▶ _Required work_:
Keep writing the mailing-list post about sun4c panic handling, starting right after its last sentence.

▶ _Provided text_:
Patchwork hang on panic, can not return to OBP

login
register
mail settings
Submitter Mark Fortescue
Date Feb. 5, 2009, 10:08 p.m.
Message ID <Pine.LNX.4.61.0902052140110.23072@mtfhpc.demon.co.uk>
Download mbox | patch
Permalink /patch/22217/
State RFC
Delegated to: David Miller
Headers show

Comments

Mark Fortescue - Feb. 5, 2009, 10:08 p.m.
Hi Meelis,

On sun4c, the only solution I ever managed to get close to working was a 
prom-based polling loop of the keyboard at the end of panic(). This only 
works when the processor is still running.

'soft lockups' (normally caused by recursion issues when I have 
encountered them) always ended in power-up reset because they stopped the 
processor. I ended up changing the soft lockup code to do a panic before 
things got too out of hand (ie always panic). This reduced the number of 
times I had to power cycle my aging hardware.

▶ _Data provided_:
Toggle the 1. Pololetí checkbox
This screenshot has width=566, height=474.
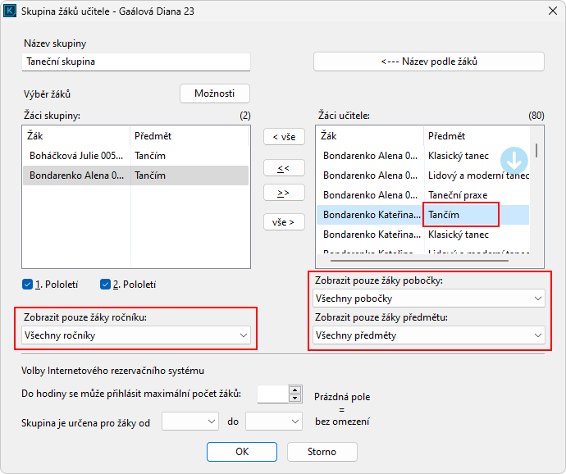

▶ _Output for this task_:
It was still an issue for me last time I did any kernel testing (2.6.23 
over a year ago) and if you are having the same issues I had (sparc 
processor hardware lockup) a power up reset each time, untill you can find 
and prevent the recursion issue, is the only option.

Please find attached my sun4c Panic handling patch. A bit old but may 
still be usefull (Not in text as my email client makes a mess of in text 
patches).

Regards
 	Mark

On Thu, 5 Feb 2009, Meelis Roos wrote:

> Hello,
>
> I started to debug my latest problem with Quad HME. First there is a
> OF mapping problem, then on quad also a IRQ problem, these I did not
> touch. Then came prontk recursion problem that caused panic, this I did
> not touch yet. The panic told I cpuld return to PROM with Stop-A but I
> couldn't, and this was the problem I tried to solve.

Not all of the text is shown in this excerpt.